__Task to carry out__
Although the records contain pictures, none belong in the copy: restate word for word only the lines from the one with "Given: Click the" through the one with "Click the divider line under Sarongs", both included.

+++ Records supplied +++

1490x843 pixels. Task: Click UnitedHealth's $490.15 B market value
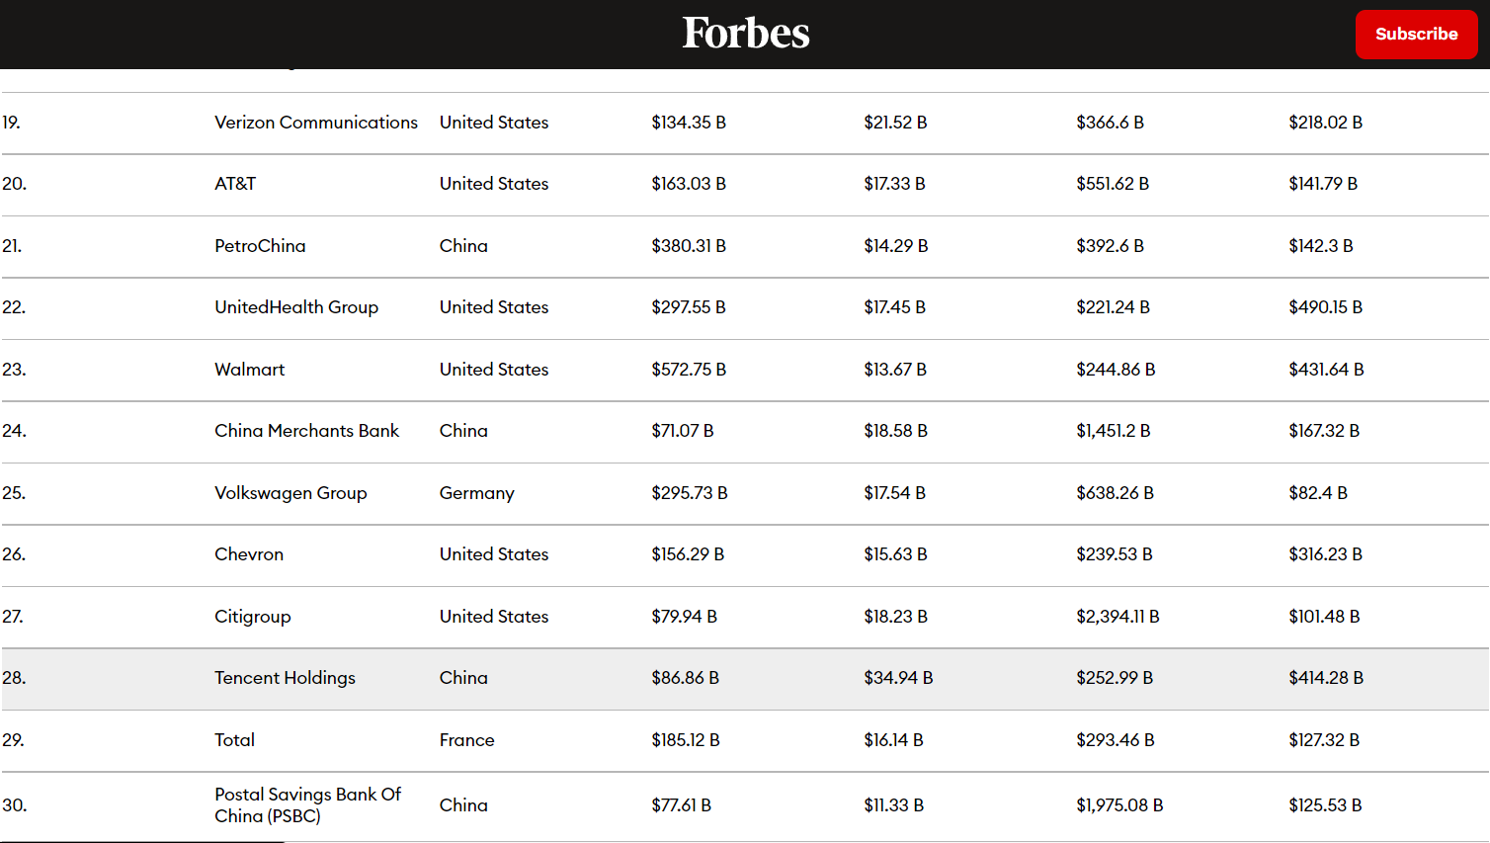coord(1325,307)

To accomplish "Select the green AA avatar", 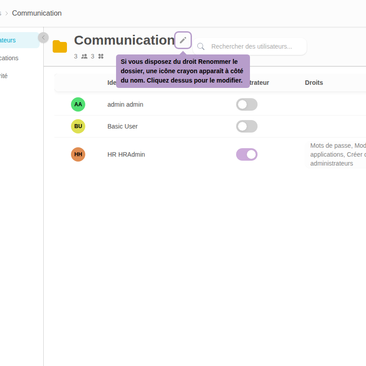I will point(78,104).
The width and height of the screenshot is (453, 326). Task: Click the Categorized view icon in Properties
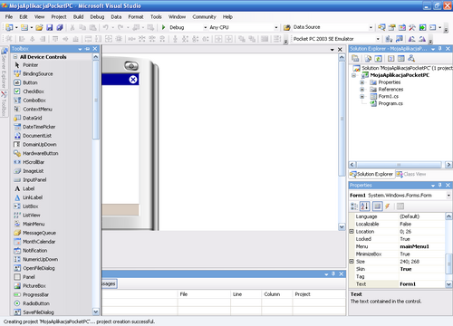click(354, 206)
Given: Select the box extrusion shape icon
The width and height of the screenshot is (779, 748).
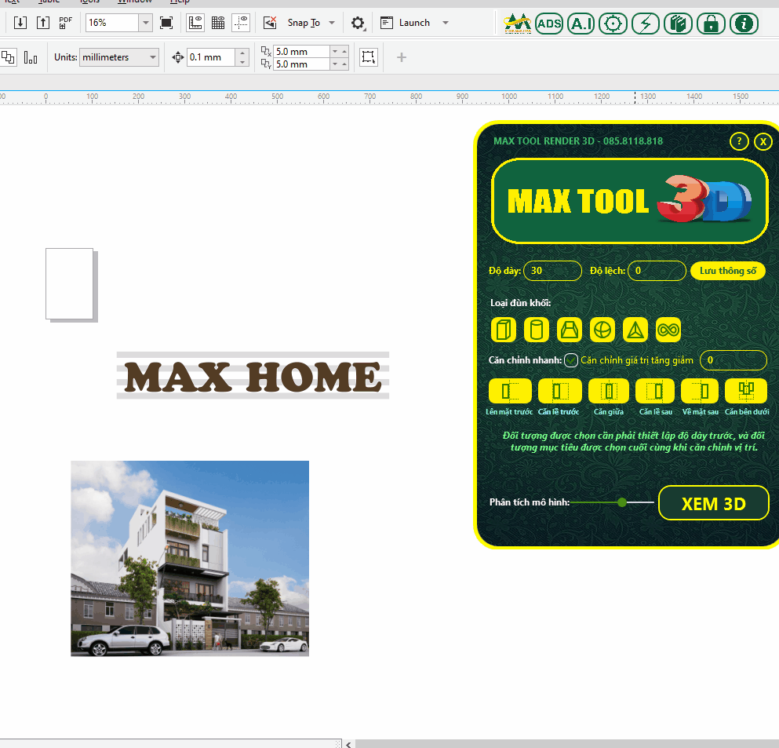Looking at the screenshot, I should click(x=504, y=330).
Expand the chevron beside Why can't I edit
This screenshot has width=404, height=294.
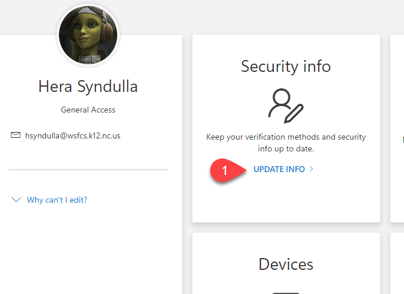(x=16, y=200)
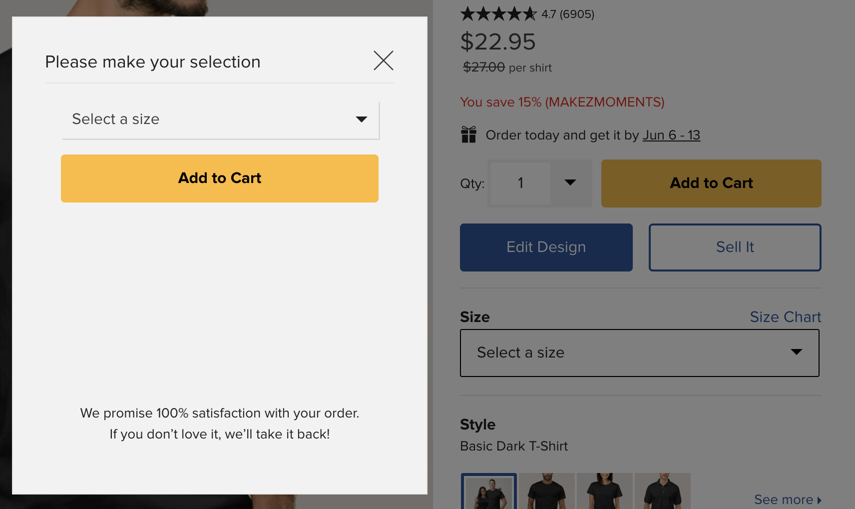This screenshot has height=509, width=855.
Task: Expand the Size section's Select a size dropdown
Action: tap(640, 353)
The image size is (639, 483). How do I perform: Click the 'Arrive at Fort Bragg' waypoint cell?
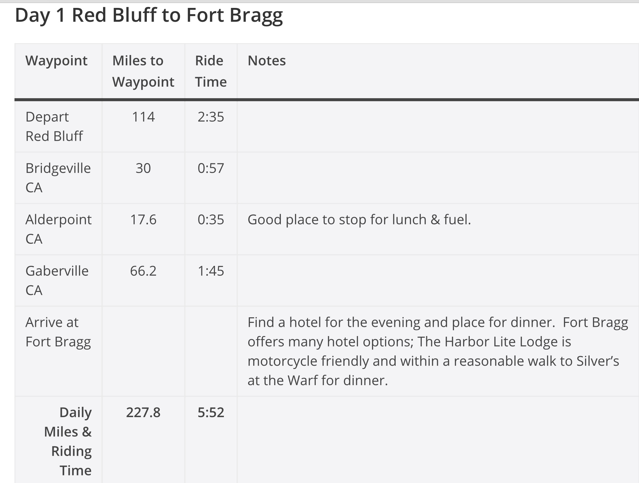click(x=58, y=332)
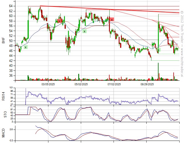Select the thick red descending trendline
The width and height of the screenshot is (187, 146).
pyautogui.click(x=114, y=9)
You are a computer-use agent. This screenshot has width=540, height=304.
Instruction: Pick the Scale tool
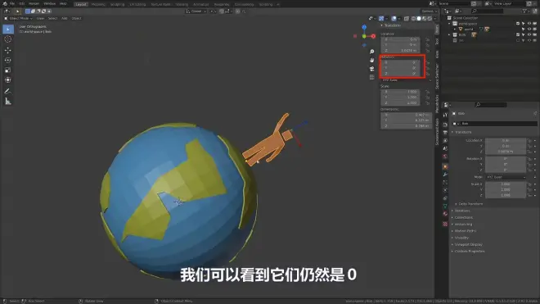coord(8,70)
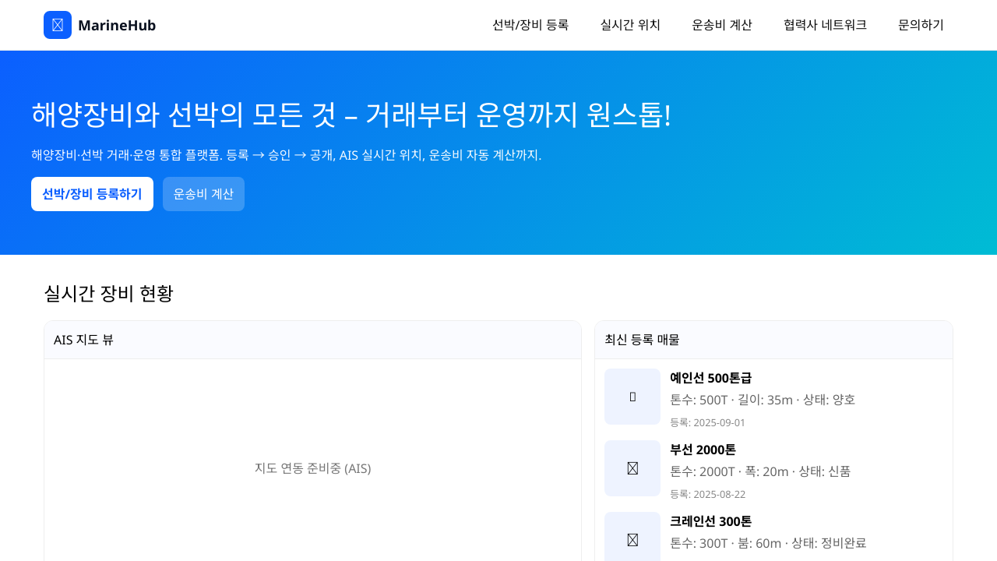Open the 부선 2000톤 listing title
The height and width of the screenshot is (561, 997).
coord(703,450)
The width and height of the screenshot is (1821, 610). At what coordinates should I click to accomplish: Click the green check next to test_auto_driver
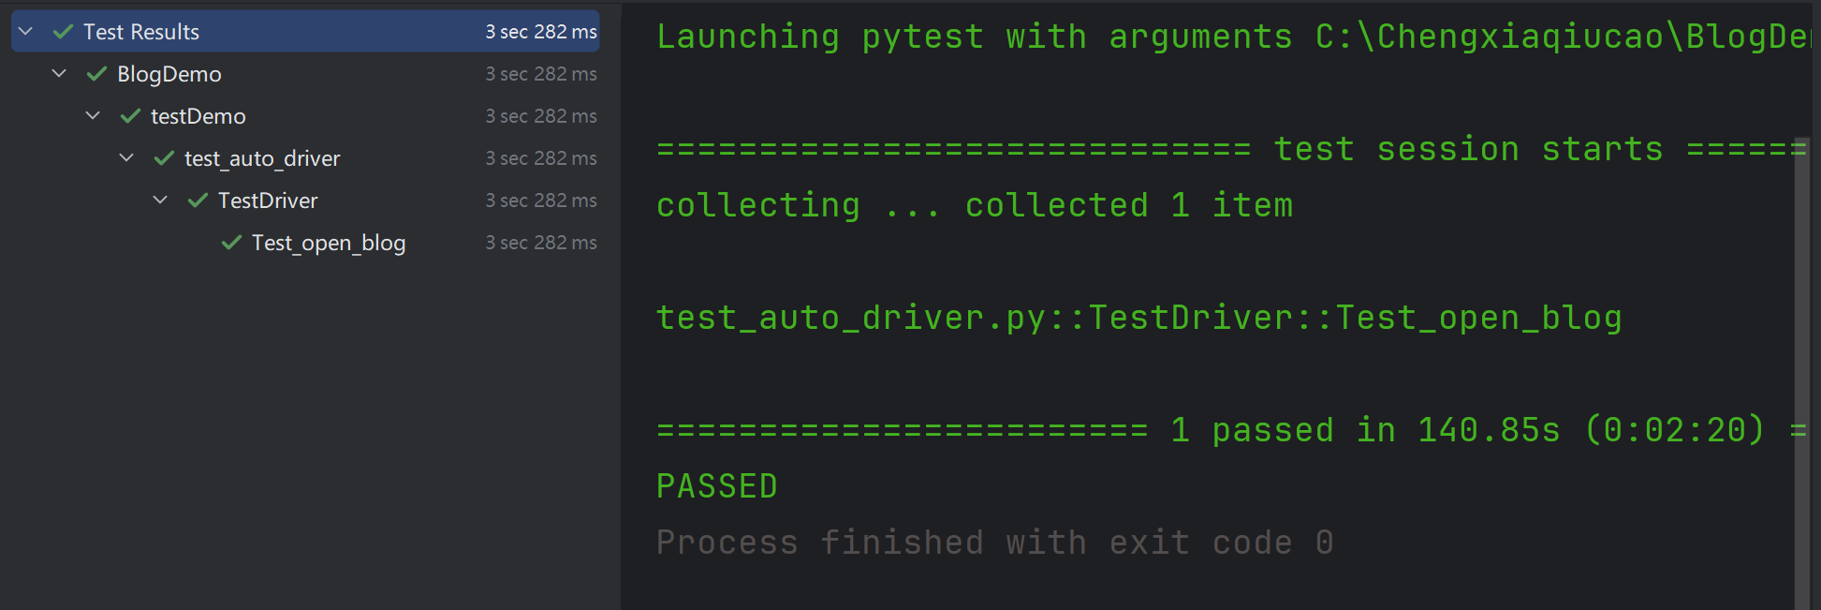tap(164, 158)
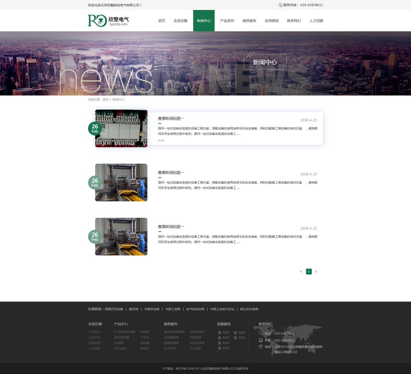The width and height of the screenshot is (411, 374).
Task: Click the QQ icon for 客服1
Action: 219,333
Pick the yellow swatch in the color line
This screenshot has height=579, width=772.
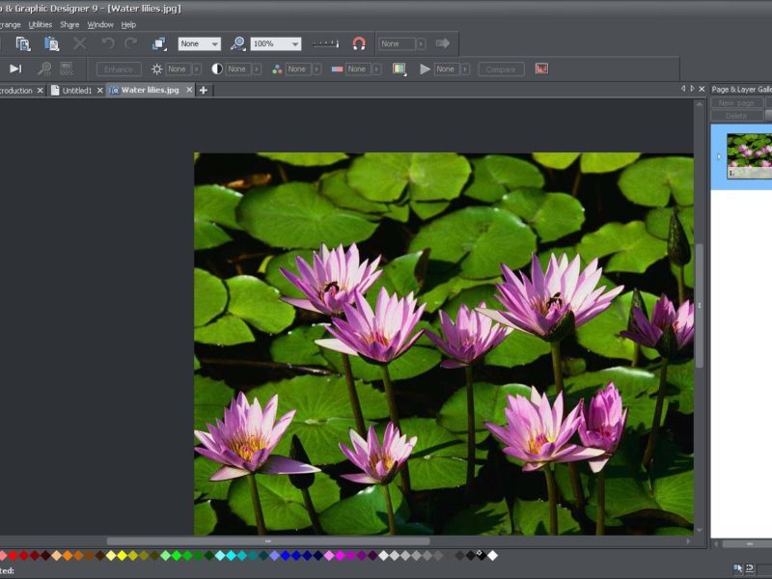tap(122, 555)
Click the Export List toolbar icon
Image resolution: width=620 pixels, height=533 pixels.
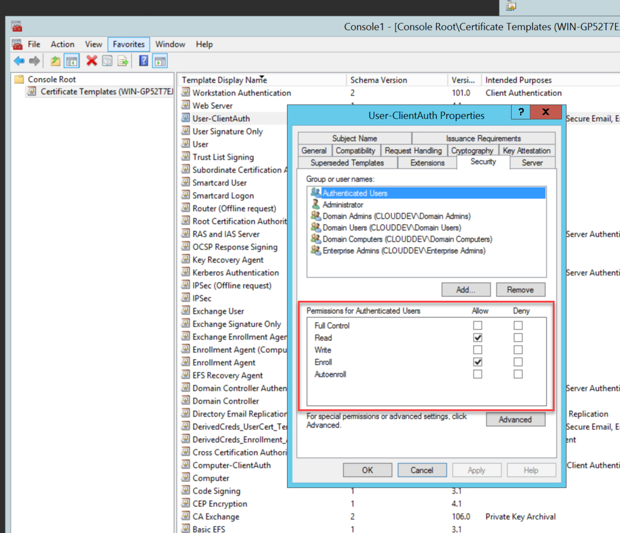[x=123, y=61]
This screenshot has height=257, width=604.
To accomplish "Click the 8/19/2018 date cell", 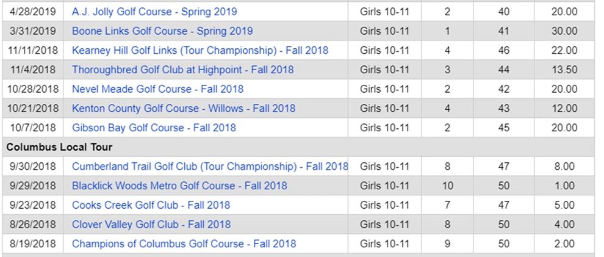I will (33, 244).
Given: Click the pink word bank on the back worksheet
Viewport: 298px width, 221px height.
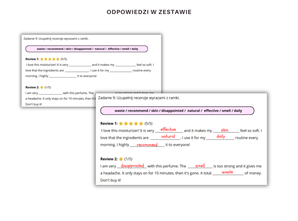Looking at the screenshot, I should pyautogui.click(x=87, y=49).
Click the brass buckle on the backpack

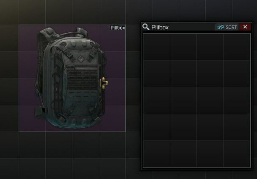(104, 83)
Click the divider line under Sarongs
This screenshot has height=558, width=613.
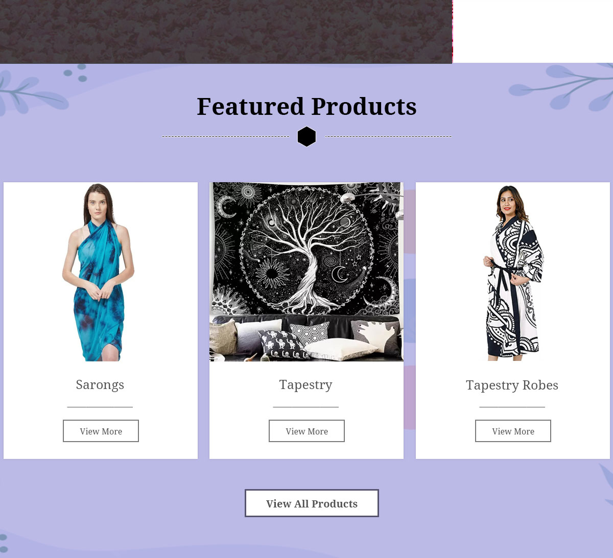[100, 407]
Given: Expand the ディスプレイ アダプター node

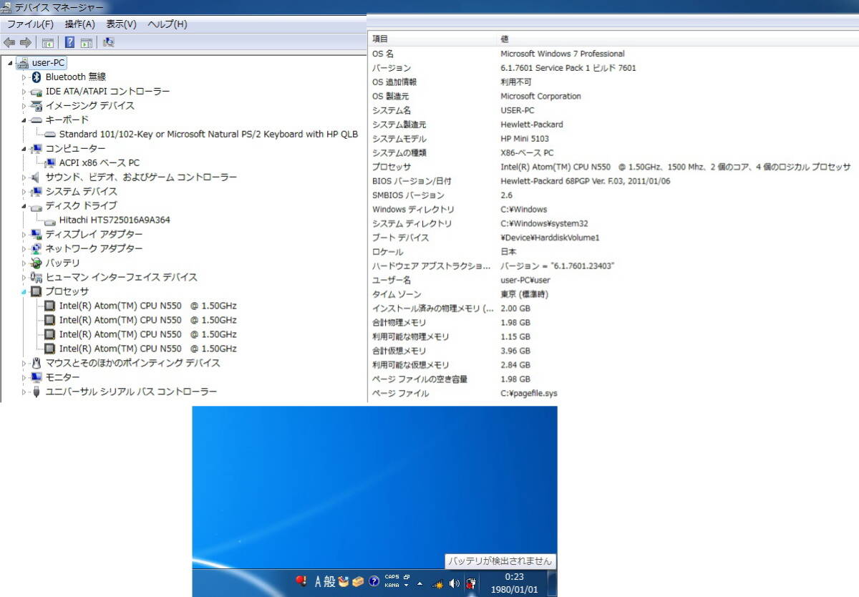Looking at the screenshot, I should click(x=24, y=235).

+++

__Result for this exercise__
Given: Click the pink word bank on the back worksheet
Viewport: 298px width, 221px height.
Looking at the screenshot, I should pyautogui.click(x=87, y=49).
Click the brass buckle on the backpack

(104, 83)
Click the divider line under Sarongs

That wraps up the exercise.